[Exercise objective] Each entry needs to be reproduced verbatim.

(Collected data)
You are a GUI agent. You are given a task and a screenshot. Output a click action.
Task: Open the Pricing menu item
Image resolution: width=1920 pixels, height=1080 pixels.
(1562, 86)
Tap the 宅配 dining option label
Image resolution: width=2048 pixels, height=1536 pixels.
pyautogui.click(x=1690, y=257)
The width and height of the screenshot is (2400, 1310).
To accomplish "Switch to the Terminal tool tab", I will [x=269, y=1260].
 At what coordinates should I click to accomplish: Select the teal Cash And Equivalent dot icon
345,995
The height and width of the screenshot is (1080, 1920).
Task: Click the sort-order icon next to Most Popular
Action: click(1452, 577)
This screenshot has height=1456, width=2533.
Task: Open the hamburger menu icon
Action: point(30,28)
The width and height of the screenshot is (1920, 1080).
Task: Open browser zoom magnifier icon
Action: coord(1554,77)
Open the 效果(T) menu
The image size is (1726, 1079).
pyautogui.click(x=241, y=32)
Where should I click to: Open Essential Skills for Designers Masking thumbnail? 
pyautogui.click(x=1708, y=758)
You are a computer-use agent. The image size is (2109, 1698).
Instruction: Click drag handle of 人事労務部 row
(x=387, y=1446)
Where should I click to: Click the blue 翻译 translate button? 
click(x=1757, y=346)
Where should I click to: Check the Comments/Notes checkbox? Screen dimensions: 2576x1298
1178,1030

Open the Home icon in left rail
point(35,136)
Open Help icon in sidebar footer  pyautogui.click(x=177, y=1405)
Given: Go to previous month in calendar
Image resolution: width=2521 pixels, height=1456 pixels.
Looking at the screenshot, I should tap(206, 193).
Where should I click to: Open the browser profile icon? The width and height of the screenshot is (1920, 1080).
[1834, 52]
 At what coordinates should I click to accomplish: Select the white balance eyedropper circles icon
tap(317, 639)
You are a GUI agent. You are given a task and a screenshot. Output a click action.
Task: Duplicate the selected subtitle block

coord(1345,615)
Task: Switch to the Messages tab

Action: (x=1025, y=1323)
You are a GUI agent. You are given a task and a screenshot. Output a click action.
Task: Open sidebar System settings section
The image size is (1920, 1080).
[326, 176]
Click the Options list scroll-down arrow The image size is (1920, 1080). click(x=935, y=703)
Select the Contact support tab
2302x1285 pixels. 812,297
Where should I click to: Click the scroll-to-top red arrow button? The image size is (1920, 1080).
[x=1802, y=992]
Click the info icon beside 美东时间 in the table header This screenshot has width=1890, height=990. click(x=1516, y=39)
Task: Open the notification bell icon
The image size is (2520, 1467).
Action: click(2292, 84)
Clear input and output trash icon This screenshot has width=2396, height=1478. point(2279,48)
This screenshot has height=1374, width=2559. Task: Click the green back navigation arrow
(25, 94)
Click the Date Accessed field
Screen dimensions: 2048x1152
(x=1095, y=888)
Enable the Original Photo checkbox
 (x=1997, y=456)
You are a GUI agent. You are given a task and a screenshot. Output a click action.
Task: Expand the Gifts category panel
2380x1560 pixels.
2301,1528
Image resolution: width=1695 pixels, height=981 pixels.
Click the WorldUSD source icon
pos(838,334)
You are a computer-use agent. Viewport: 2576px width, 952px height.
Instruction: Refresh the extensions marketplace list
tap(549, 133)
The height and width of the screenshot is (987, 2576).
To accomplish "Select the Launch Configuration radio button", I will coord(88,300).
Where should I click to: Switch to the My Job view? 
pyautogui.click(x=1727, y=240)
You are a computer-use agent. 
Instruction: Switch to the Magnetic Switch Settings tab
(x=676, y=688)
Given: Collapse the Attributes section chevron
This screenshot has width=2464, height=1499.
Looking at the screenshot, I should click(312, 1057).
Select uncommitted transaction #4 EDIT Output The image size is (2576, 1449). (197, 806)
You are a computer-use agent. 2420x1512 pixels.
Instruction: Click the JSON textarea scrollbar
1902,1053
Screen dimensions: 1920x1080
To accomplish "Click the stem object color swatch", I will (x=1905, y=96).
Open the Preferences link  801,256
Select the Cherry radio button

[Written solution]
You are a GUI agent. You are given a task and a screenshot. Output a click action.
Task: Open the Pricing menu item
Image resolution: width=1920 pixels, height=1080 pixels.
(1562, 86)
Tap the 宅配 dining option label
Image resolution: width=2048 pixels, height=1536 pixels.
pyautogui.click(x=1690, y=257)
The width and height of the screenshot is (2400, 1310).
To accomplish "Switch to the Terminal tool tab", I will [x=269, y=1260].
 At what coordinates should I click to accomplish: Select the teal Cash And Equivalent dot icon
345,995
The height and width of the screenshot is (1080, 1920).
Task: Click the sort-order icon next to Most Popular
Action: click(1452, 577)
This screenshot has height=1456, width=2533.
Task: Open the hamburger menu icon
Action: point(30,28)
The width and height of the screenshot is (1920, 1080).
Task: Open browser zoom magnifier icon
Action: coord(1554,77)
Open the 效果(T) menu
The image size is (1726, 1079).
pyautogui.click(x=241, y=32)
Where should I click to: Open Essential Skills for Designers Masking thumbnail? 
pyautogui.click(x=1708, y=758)
You are a computer-use agent. The image size is (2109, 1698).
Instruction: Click drag handle of 人事労務部 row
(x=387, y=1446)
Where should I click to: Click the blue 翻译 translate button? 
click(x=1757, y=346)
Where should I click to: Check the Comments/Notes checkbox? Screen dimensions: 2576x1298
1178,1030

Open the Home icon in left rail
point(35,136)
Open Help icon in sidebar footer  pyautogui.click(x=177, y=1405)
Given: Go to previous month in calendar
Image resolution: width=2521 pixels, height=1456 pixels.
Looking at the screenshot, I should tap(206, 193).
Where should I click to: Open the browser profile icon? The width and height of the screenshot is (1920, 1080).
[1834, 52]
 At what coordinates should I click to accomplish: Select the white balance eyedropper circles icon
tap(317, 639)
You are a GUI agent. You are given a task and a screenshot. Output a click action.
Task: Duplicate the selected subtitle block

coord(1345,615)
Task: Switch to the Messages tab

Action: (x=1025, y=1323)
You are a GUI agent. You are given a task and a screenshot. Output a click action.
Task: Open sidebar System settings section
The image size is (1920, 1080).
[326, 176]
Click the Options list scroll-down arrow The image size is (1920, 1080). click(x=935, y=703)
Select the Contact support tab
2302x1285 pixels. 812,297
Where should I click to: Click the scroll-to-top red arrow button? The image size is (1920, 1080).
[x=1802, y=992]
Click the info icon beside 美东时间 in the table header This screenshot has width=1890, height=990. click(x=1516, y=39)
Task: Open the notification bell icon
The image size is (2520, 1467).
Action: click(2292, 84)
Clear input and output trash icon This screenshot has width=2396, height=1478. point(2279,48)
This screenshot has height=1374, width=2559. Task: Click the green back navigation arrow
(25, 94)
Click the Date Accessed field
Screen dimensions: 2048x1152
(x=1095, y=888)
Enable the Original Photo checkbox
 (x=1997, y=456)
You are a GUI agent. You are given a task and a screenshot. Output a click action.
Task: Expand the Gifts category panel
2380x1560 pixels.
2301,1528
Image resolution: width=1695 pixels, height=981 pixels.
Click the WorldUSD source icon
pos(838,334)
You are a computer-use agent. Viewport: 2576px width, 952px height.
Instruction: Refresh the extensions marketplace list
tap(549, 133)
The height and width of the screenshot is (987, 2576).
To accomplish "Select the Launch Configuration radio button", I will coord(88,300).
Where should I click to: Switch to the My Job view? 
pyautogui.click(x=1727, y=240)
You are a computer-use agent. 
Instruction: Switch to the Magnetic Switch Settings tab
(x=676, y=688)
Given: Collapse the Attributes section chevron
This screenshot has width=2464, height=1499.
Looking at the screenshot, I should click(312, 1057).
Select uncommitted transaction #4 EDIT Output The image size is (2576, 1449). (197, 806)
You are a computer-use agent. 2420x1512 pixels.
Instruction: Click the JSON textarea scrollbar
1902,1053
Screen dimensions: 1920x1080
To accomplish "Click the stem object color swatch", I will (x=1905, y=96).
Open the Preferences link  801,256
Select the Cherry radio button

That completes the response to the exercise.